松田さんは言葉ひとつひとつに丁寧に反応してくださった。ファン歴10年のくだりでは、「同じ○○○だね!」と応えてくださったのに本当にすいませんこの○○○の部分がどうしても聞き取れず、かといって推しにpardon?なんて口が裂けても言えなくて聞こえた音をそのまま脳に刻みつけるのに必死でした。松田さんはこんな挙動のおかしな私にも笑顔で接し、最後に「またね!」と手を振り見送ってくださった。
え、「また」会いに来ていいんですか…
(気持ち悪いですねすいません)
こうして私の夢のような数十秒間が終わった。
私、道頓堀に来て良かった。
雪も人混みも越えてここまで来て本当に良かった。
そして、なにより嬉しかったのは、松田さんがこの10年間ずっと舞台に立ち続け、それをずっと応援できたこと。
この10年、色んなことがあったと思います。
嬉しさ、悲しさ、悔しさ、やるせなさ。
色んな感情もない混ぜにして、
演劇が好きという熱い想いで駆け抜けてきた年月は、松田さんの血肉となって舞台上で昇華されていました。
演劇を愛し、演劇に愛された男。
それが俳優・松田凌だと思います。
そして松田さんは、ご家族をはじめ事務所の方々、仕事仲間、ファンの方々から、自分へ注がれた愛情を臆せず受けとめ、それ以上の愛情で返すことのできる人だと改めて感じました。

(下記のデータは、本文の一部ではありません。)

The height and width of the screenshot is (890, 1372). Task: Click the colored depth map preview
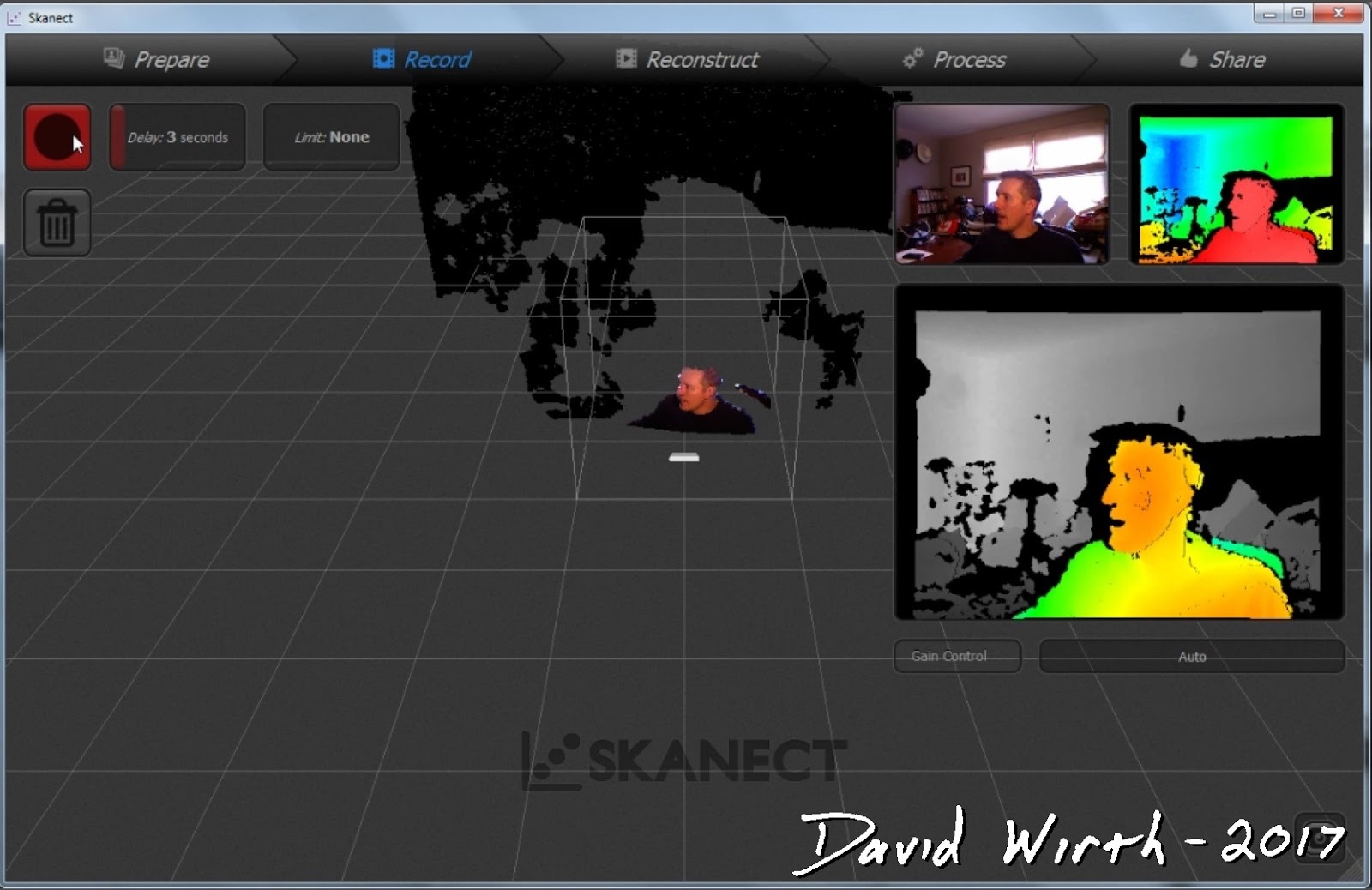[x=1235, y=183]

こんなに素敵な人に出会えて、好きになって、長い間応援できて、本当に幸せです。
松田凌さん、並びに事務所の皆様方、素敵な写真集をありがとうございました。そして、今回イベントを開催してくださって本当にありがとうございました。
イベントのおかげで、早朝からの移動と人混みで削られた気力がみるみる回復していった。
今なら道頓堀だって堂々と歩ける!
そう息巻いてTSUTAYA EBISUBASHIを出た瞬間、キャッチのお姉さんに声を掛けられました。
オチがついたところで、私のイベントレポを終わります。
最後まで読んでくださって、ありがとうございました。
松田凌さんの写真集「TEN」は好評発売中です。
一家に一冊、いかがでしょうか。
それでは皆さまよいお年を。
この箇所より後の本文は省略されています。